黙って俺のモノになれ【上】



「急にこんなとこ連れてきてごめんね。場所は別にどこでも良かったんだけど、ここが1番広いかなと思って。ここ、見てわかると思うけど進路指導室だよ」



日向先生はそう言いながら、奥の机がある方に向かって歩いていく。


あたしは先生を追いかける。



「寮の事は誰かに聞いた?」



「あ、はい…。玲弥くんたちに…」



「そっか。

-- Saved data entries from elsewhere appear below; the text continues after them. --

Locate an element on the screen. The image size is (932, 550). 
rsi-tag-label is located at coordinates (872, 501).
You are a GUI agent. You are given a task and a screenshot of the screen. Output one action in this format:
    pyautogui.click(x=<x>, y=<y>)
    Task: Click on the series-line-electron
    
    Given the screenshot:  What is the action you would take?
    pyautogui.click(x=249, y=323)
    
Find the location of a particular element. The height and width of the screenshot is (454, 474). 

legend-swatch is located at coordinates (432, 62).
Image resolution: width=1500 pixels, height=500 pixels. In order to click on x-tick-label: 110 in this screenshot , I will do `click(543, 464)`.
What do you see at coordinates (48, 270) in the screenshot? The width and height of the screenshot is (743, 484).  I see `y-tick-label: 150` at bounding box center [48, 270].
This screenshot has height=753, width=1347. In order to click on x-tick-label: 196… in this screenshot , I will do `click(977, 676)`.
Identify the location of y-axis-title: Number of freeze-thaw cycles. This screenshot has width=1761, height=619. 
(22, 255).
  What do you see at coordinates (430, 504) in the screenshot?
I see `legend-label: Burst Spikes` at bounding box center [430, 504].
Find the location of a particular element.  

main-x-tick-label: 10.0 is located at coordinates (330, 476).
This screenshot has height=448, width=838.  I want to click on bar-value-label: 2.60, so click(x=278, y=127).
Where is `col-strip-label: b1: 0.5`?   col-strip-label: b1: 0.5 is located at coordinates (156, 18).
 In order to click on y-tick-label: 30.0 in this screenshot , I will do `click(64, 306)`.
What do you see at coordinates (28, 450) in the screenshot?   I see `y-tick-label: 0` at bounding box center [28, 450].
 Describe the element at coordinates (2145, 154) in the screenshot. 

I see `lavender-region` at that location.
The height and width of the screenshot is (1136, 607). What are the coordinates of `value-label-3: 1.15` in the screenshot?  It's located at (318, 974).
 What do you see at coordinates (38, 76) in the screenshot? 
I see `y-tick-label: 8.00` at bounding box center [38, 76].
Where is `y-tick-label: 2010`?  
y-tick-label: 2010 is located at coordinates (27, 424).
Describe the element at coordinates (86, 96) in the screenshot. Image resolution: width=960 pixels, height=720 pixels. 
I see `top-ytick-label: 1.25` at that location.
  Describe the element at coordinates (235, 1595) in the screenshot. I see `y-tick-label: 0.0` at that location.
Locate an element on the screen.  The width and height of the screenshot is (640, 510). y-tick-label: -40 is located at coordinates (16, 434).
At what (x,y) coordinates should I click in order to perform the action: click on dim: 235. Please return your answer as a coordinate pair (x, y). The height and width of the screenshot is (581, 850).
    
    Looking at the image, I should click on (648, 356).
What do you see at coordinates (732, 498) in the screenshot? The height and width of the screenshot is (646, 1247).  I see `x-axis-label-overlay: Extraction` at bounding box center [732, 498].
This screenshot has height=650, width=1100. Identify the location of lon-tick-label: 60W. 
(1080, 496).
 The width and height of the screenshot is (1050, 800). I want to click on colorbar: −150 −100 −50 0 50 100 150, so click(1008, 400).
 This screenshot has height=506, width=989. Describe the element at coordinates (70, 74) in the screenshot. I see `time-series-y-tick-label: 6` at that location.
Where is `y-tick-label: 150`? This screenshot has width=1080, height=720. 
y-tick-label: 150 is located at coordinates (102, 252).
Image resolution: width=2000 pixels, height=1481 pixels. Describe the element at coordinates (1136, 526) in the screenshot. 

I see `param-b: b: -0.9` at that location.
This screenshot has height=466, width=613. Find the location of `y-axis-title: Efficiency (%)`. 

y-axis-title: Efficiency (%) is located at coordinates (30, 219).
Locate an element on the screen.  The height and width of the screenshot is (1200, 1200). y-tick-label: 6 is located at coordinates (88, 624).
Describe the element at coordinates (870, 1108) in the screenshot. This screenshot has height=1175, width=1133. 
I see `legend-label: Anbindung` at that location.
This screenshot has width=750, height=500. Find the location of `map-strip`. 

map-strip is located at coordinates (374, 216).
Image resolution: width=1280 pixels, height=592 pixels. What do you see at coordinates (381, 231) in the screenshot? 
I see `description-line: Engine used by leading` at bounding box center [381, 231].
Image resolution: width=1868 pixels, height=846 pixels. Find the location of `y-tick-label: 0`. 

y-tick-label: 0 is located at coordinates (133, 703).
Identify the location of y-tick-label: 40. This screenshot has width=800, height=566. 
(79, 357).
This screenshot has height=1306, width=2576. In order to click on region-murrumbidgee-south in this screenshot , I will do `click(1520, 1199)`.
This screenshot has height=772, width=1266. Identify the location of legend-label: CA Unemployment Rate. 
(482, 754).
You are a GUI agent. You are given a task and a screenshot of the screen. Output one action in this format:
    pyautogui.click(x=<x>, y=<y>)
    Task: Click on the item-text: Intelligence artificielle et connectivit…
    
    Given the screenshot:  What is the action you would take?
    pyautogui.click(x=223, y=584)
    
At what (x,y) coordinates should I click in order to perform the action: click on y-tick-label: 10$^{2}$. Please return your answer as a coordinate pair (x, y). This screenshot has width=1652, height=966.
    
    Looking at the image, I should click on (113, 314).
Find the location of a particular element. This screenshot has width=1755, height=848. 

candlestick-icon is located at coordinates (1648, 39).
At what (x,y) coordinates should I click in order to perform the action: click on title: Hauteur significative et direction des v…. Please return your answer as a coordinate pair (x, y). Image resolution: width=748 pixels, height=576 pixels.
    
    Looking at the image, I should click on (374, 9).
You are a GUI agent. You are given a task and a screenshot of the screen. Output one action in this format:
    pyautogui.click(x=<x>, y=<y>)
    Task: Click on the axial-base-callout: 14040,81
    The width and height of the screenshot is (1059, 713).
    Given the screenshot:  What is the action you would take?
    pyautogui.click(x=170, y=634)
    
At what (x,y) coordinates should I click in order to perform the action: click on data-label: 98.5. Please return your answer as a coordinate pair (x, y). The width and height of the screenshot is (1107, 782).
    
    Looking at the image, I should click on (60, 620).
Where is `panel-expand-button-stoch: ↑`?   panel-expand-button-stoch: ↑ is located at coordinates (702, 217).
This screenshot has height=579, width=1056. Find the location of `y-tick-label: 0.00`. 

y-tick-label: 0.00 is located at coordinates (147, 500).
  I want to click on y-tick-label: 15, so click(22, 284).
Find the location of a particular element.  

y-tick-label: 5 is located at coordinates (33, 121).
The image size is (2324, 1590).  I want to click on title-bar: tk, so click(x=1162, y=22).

それなら話は早いね」



そう言って先生はにこっと微笑んだ。



「3階は1人部屋があるって聞いたかな?」



「……はい」



「キミも今日から3階に住んでもらうんだけど、そこには6人の男子がいるんだ。これも聞いた?」



今日慧くんから聞いた事だよね…。



「はい……聞きました……」



「実はその6人をここに呼んであるんだ。同じ階だし、頼れるヤツらだから。柊さんには紹介しときたくて。あいつらなら守ってくれると思うから」



「……こ、ここに6人の男の子が…く、来るんですか…?」



ただでさえ男嫌いなのに、見ず知らずの男の子が急に6人もくるんですか…?



「うん。朝話聞いて、早くあいつらに会わせなきゃって思ったんだ。嫌いなのにわざと会わせようとかではないからね。そこだけは勘違いしないでくれると嬉しいな」



先生に悪気があるとも思えない。


だから、何か先生に考えがあるんだろうと思う事にしました。